:: About this exercise ::
One number alone answers this: the count of lines below in which the word "agent" is found.

Screenshot grounding data:
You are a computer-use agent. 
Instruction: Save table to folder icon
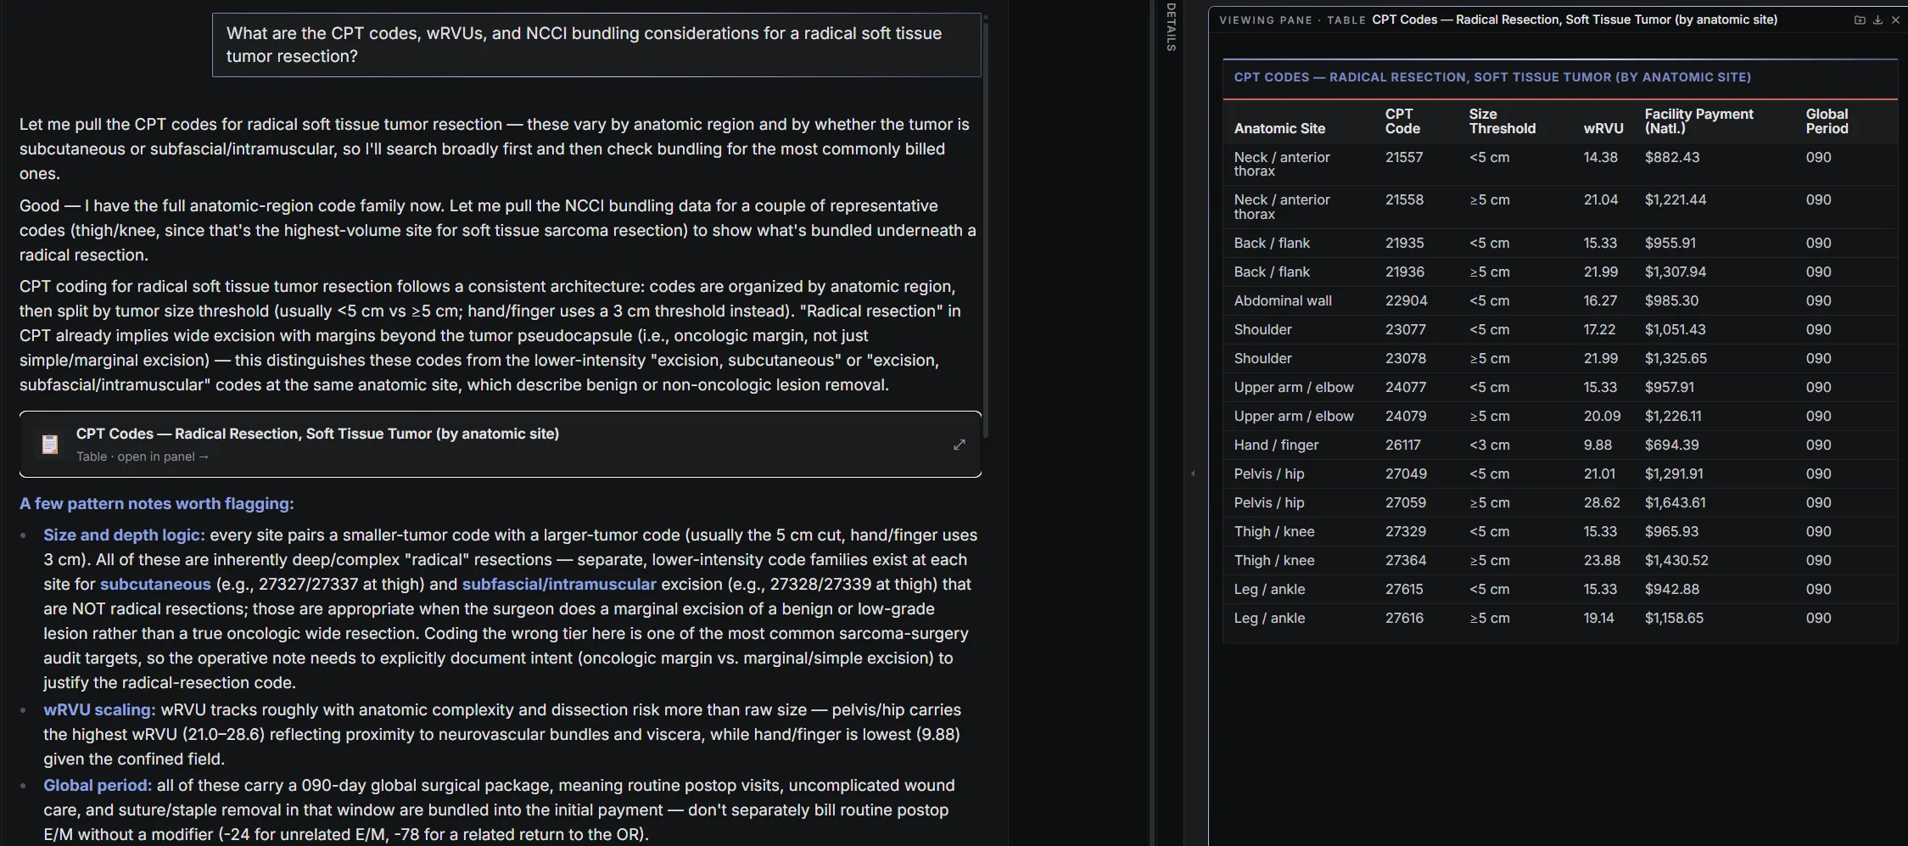[1860, 20]
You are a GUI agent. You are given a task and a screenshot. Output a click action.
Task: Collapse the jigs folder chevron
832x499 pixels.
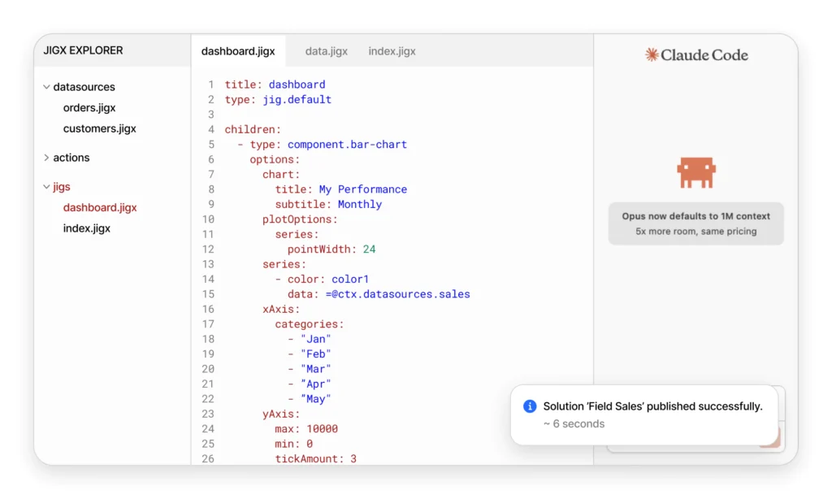pos(46,187)
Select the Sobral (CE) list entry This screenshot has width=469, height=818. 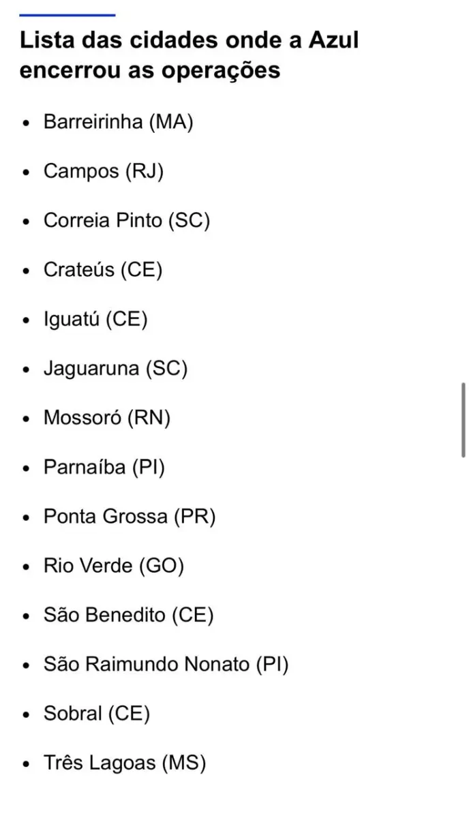[97, 714]

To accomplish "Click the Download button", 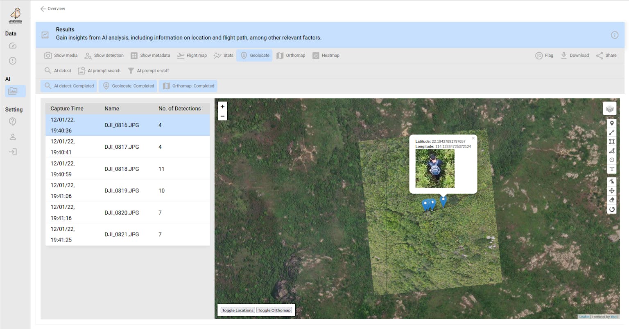I will pos(575,55).
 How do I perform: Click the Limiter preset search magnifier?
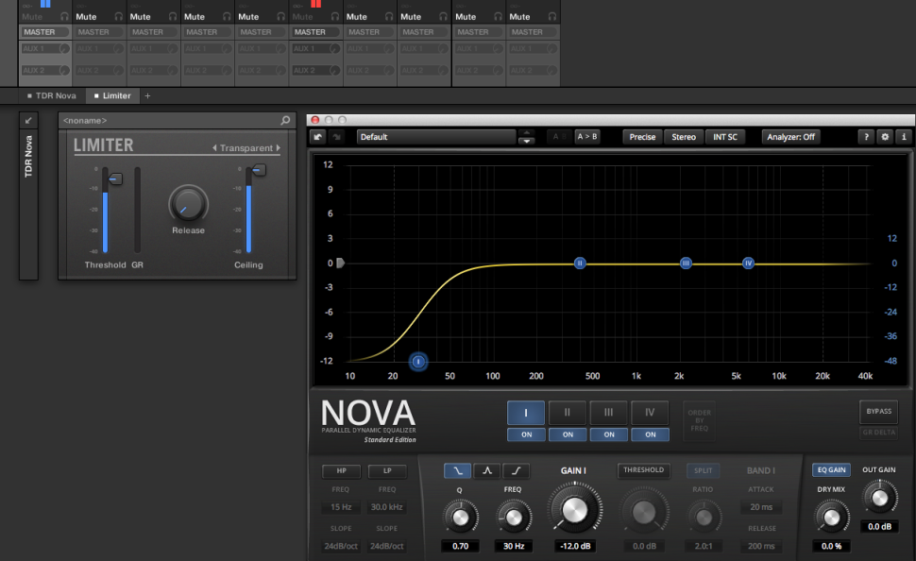[x=285, y=121]
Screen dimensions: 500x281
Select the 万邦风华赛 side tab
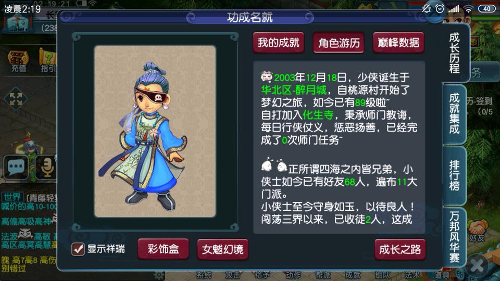point(454,237)
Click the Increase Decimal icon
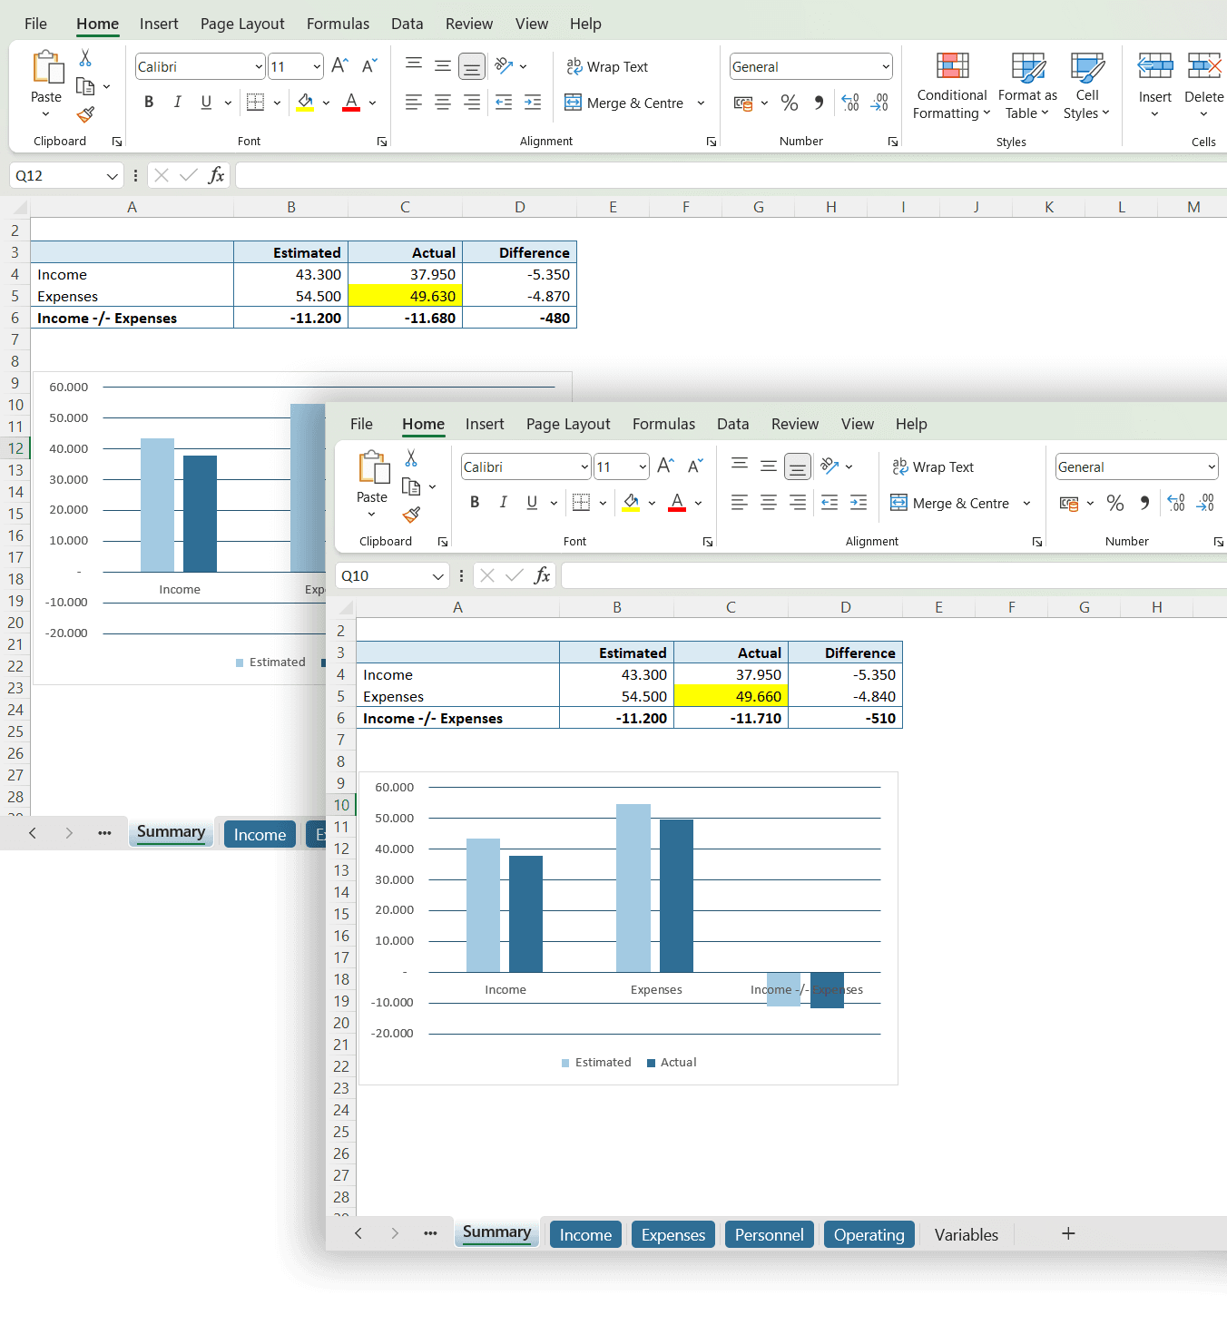Viewport: 1227px width, 1325px height. (1176, 503)
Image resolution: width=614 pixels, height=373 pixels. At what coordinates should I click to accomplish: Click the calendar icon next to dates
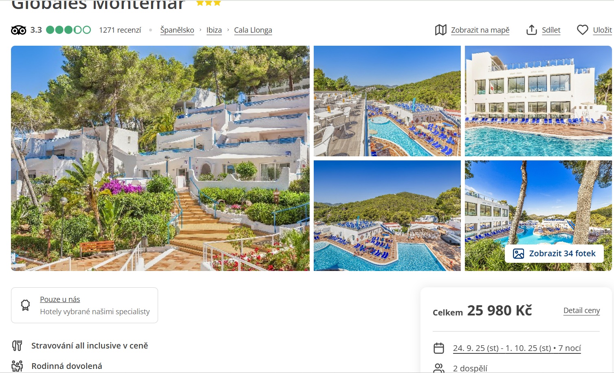coord(439,348)
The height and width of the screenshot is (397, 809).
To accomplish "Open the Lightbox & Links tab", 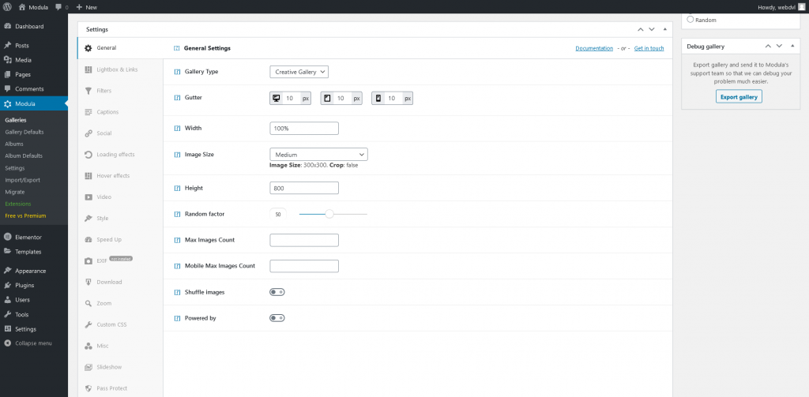I will (117, 69).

:: Task answer ::
2